As swiftly as possible in his wheelchair, he relocated to his ground floor room, typing out a hurried apology to Hank for stealing the serum, and for what he was about to do.
After finishing that, and throwing clothes into his own travel case, he wheeled himself to the typewriter once more.
My dear Erik, he started typing, and after that the words flowed from him in a stream until he had finally compiled his letter, not realising the stream of steady tears flowing down his cheeks until a few droplets hit the paper as he signed his name in pen. The ink had smudged softly, the water distorting the unsettled ink, but Charles hadn’t the time to rewrite it. I love you was what he truly wished to write, but even now he was too much of a coward.
Concentrating, he stretched his mind out, reaching for anyone who would know Erik’s whereabouts.
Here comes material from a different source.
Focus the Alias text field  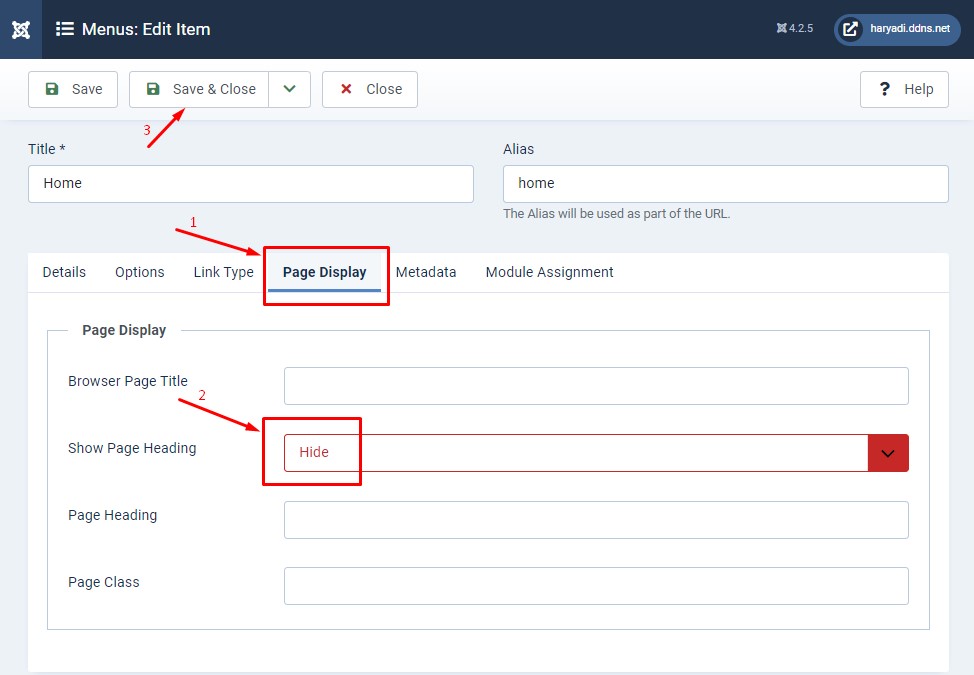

It took him a long while until his mind finally honed onto a member of the newly re-established Brotherhood, but only seconds for him to plant the thought in the mutant’s mind that in the morning of the next day, he would announce to Erik that Charles had left him a note at Westchester. That way he had plenty of time to disappear, before Erik arrived.
He set the note carefully between the pieces on the board, manipulating the nearest cab driver to come collect him and his luggage. It took an additional twenty minutes for them to arrive, to which Charles could only say he was glad Hank tended to get caught up tinkering away. The driver loaded each of the suitcases into the car, helped his passenger in and folded the chair, before driving him to a secluded motel, all the while Charles rested his head on the cool glass of the car window and tried to ignore the pain and fear gripping at his being.
Too soon, they had reached the motel and he was checked in, a ground floor room that would provide a temporary home for him until he bought one, the next day. Not that he would remember, entirely, why he was even at the motel. He would have no memories of Westchester, no Raven, nor Erik, nor the children.
Ignoring the pure agony that gripped his heart over that thought, Charles entered his own mind, locking doors he had never known even existed, and creating new memories.
Tomorrow, he would be a new person. A human person.